[DIRECTIVES]
1: Rewrite the steering column excerpt starting at "In this case, the" and ending at "steering column rotates.", with "damper" changed to "cushion".
2: Sum up the steering column excerpt in two sentences.
===== SELECTED EXCERPT =====
In this case, the damper 334 may be integrally injection molded on the outer circumferential surface from the first support wall 339 to the guide insert 335 and the second support 338, or a recess 138 may be formed in the outer circumferential surface of the fixing bracket 330 and the damper 334 may be coupled thereto, as illustrated in FIG. 7.

As described above, according to the present embodiments, in the steering column of the vehicle, locking and unlocking can be smoothly performed when the adjustment lever for tilting or telescopic operation of the steering column rotates.

In addition, according to the present embodiments, impact noise due to the sudden unlocking of the adjustment lever is eliminated when the adjustment lever is unlocked for setting the tilt or telescopic position, thereby enhancing the user's feeling in lever operation.

Although all the elements constituting embodiments of the present disclosure have been described above as being combined into a single unit or combined to be operated as a single unit, the present disclosure is not necessarily limited to such embodiments. That is, at least two elements of all structural elements may be selectively joined and operate without departing from the scope of the present disclosure.

In addition, since terms, such as “including,” “comprising,” and “having” mean that one or more corresponding components may exist unless they are specifically described to the contrary, it shall be construed that one or more other components can be included. All the terms that are technical, scientific or otherwise agree with the meanings as understood by a person skilled in the art unless defined to the contrary. Common terms as found in dictionaries should be interpreted in the context of the related technical writings not too ideally or impractically unless the present disclosure expressly defines them so.

The above embodiments have been described merely for the purpose of illustrating the technical idea of the present disclosure, and those skilled in the art will appreciate that various modifications and changes are possible without departing from the scope and spirit of the present disclosure. Therefore, the embodiments disclosed in the present disclosure are intended to illustrate the scope of the technical idea of the present disclosure, and the scope of the present disclosure is not limited by the embodiment. The scope of the present disclosure shall be construed on the basis of the accompanying claims in such a manner that all of the technical ideas included within the scope equivalent to the claims belong to the present disclosure.
===== EXTRACTED RECORDS =====
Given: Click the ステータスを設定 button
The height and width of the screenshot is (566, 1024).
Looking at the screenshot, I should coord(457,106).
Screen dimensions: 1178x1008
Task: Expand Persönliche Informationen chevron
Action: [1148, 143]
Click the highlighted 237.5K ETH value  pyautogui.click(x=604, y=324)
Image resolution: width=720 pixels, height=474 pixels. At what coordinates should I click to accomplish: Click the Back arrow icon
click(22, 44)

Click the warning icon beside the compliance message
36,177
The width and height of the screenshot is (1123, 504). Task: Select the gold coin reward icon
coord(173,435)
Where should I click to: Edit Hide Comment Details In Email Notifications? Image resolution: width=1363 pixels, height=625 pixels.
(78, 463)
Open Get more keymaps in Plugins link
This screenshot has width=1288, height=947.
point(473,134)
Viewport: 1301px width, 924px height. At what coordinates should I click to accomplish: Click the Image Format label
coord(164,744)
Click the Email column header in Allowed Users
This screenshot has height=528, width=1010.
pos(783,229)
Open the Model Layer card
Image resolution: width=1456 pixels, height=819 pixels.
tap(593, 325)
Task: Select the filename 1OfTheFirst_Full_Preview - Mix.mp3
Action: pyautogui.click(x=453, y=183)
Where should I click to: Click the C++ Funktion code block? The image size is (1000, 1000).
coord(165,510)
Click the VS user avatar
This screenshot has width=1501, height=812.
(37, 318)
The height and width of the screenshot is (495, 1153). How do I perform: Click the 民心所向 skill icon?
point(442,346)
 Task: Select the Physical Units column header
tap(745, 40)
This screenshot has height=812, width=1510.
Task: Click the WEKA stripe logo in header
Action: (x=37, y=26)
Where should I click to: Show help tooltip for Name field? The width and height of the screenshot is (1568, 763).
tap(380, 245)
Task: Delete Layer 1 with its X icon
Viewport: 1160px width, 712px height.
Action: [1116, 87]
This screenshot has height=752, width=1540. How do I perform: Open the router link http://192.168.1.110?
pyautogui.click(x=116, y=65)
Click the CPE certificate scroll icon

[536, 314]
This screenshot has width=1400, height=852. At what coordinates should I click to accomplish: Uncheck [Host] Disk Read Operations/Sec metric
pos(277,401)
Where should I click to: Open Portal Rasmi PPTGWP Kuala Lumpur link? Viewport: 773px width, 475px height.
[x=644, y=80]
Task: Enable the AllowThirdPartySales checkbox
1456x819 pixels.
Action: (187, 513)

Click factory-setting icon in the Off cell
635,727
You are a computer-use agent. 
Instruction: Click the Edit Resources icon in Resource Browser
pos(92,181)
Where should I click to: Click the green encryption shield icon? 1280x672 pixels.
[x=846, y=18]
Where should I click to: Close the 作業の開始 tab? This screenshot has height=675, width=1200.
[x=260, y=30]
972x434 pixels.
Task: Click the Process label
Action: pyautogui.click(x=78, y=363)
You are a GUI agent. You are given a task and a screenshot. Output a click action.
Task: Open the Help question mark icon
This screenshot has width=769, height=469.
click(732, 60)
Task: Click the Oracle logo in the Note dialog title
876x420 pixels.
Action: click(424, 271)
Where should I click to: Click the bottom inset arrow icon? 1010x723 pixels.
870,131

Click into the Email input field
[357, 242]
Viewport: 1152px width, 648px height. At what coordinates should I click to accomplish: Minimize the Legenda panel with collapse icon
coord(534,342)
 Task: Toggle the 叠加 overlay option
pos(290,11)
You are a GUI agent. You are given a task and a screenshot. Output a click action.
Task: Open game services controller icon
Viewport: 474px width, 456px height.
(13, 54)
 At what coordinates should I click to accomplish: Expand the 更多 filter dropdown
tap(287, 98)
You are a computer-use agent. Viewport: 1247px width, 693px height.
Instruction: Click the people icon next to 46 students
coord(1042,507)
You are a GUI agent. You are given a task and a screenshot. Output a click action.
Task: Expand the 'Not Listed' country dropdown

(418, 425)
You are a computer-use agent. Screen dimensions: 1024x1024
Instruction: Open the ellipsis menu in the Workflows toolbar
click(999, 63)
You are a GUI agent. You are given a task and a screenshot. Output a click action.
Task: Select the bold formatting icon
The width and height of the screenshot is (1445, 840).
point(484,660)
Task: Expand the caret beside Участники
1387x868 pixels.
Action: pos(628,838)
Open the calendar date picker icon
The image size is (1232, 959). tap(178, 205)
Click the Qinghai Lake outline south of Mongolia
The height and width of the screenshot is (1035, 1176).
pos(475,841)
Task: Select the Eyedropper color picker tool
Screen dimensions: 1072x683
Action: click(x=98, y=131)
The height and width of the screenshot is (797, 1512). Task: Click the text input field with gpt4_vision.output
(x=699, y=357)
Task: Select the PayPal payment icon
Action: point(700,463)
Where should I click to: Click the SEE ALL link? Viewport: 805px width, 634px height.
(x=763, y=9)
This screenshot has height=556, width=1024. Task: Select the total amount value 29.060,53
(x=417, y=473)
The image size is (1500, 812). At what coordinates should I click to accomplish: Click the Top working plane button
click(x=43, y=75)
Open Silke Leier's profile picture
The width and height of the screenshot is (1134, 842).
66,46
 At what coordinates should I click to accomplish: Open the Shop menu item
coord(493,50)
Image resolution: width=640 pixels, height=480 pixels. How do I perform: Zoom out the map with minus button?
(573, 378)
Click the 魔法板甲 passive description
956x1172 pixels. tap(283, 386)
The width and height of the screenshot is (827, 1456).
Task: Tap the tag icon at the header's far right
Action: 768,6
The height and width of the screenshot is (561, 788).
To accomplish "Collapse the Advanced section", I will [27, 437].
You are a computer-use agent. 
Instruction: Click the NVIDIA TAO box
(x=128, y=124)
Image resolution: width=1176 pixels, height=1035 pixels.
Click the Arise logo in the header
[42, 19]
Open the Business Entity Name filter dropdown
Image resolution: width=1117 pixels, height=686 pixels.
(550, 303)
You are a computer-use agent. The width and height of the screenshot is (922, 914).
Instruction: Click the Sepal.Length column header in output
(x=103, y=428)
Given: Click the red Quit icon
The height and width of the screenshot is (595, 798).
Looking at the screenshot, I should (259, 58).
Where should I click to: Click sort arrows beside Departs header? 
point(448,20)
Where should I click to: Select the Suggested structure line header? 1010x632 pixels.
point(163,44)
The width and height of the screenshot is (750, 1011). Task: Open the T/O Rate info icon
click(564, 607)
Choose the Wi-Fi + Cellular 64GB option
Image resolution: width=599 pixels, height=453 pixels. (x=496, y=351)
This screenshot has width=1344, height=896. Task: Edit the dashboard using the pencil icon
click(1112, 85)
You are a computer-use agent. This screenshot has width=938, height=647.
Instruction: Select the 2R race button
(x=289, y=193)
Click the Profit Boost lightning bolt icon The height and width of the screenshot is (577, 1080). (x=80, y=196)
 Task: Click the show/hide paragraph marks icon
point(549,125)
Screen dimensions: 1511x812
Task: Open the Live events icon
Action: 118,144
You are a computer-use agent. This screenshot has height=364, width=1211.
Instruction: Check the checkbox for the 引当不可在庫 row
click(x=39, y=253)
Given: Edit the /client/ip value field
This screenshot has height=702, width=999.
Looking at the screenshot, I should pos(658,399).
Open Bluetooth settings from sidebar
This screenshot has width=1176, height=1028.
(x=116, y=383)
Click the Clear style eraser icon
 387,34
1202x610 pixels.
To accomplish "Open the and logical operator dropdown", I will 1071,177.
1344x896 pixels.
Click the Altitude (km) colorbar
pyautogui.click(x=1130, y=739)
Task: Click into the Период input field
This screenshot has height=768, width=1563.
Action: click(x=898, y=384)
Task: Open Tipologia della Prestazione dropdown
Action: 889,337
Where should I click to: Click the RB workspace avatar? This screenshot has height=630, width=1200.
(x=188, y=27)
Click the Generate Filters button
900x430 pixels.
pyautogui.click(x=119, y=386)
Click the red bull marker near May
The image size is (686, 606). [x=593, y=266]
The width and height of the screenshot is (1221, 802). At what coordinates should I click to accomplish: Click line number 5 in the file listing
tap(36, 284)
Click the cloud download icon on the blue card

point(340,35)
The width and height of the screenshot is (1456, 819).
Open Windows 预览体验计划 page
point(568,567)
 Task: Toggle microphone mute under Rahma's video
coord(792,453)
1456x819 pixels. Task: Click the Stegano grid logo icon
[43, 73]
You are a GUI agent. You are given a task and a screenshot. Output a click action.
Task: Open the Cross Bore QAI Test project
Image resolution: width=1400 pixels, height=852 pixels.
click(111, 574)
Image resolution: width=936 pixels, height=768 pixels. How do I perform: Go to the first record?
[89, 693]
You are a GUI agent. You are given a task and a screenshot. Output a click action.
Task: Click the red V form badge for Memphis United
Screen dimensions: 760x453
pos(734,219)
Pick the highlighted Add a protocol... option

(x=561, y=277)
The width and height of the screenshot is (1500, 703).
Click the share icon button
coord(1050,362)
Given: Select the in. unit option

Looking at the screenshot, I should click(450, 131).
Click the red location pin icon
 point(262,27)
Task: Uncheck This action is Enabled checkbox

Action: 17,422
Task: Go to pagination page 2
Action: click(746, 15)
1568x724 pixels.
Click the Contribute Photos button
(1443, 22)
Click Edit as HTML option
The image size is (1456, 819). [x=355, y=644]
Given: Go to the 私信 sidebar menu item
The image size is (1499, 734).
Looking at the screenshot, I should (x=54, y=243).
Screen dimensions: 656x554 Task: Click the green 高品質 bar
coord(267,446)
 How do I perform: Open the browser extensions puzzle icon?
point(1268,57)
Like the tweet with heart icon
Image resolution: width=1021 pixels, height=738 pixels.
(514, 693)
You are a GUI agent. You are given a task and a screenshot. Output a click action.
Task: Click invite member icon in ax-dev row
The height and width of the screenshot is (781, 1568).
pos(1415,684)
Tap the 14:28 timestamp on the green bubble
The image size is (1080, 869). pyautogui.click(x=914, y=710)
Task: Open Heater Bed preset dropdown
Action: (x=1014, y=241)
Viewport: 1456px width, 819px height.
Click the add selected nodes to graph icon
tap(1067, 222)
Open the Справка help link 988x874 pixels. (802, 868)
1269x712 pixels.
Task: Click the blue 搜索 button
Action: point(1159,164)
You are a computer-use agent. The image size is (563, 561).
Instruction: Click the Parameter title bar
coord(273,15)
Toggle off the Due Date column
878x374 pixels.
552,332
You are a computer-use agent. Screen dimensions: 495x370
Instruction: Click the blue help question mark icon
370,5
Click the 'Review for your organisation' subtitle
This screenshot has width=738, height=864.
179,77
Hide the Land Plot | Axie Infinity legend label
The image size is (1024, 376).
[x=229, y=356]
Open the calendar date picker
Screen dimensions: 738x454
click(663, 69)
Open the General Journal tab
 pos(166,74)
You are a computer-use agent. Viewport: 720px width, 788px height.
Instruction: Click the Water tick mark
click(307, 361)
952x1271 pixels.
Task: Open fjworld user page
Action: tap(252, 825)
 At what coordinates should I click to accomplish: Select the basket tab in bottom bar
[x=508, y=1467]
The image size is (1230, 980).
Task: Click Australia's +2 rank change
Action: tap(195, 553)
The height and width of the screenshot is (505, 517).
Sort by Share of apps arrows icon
=====
[ANSWER SET]
1:
In this case, the cushion 334 may be integrally injection molded on the outer circumferential surface from the first support wall 339 to the guide insert 335 and the second support 338, or a recess 138 may be formed in the outer circumferential surface of the fixing bracket 330 and the cushion 334 may be coupled thereto, as illustrated in FIG. 7.

As described above, according to the present embodiments, in the steering column of the vehicle, locking and unlocking can be smoothly performed when the adjustment lever for tilting or telescopic operation of the steering column rotates.

2: The damper 334 may be injection molded onto the outer circumferential surface of the fixing bracket or fitted into a recess formed there, and the embodiments let the steering column's adjustment lever lock and unlock smoothly without impact noise from sudden unlocking. The disclosure adds that its elements may be joined in other ways, that its terms should be read as a person skilled in the art would understand them, and that its scope is set by the accompanying claims.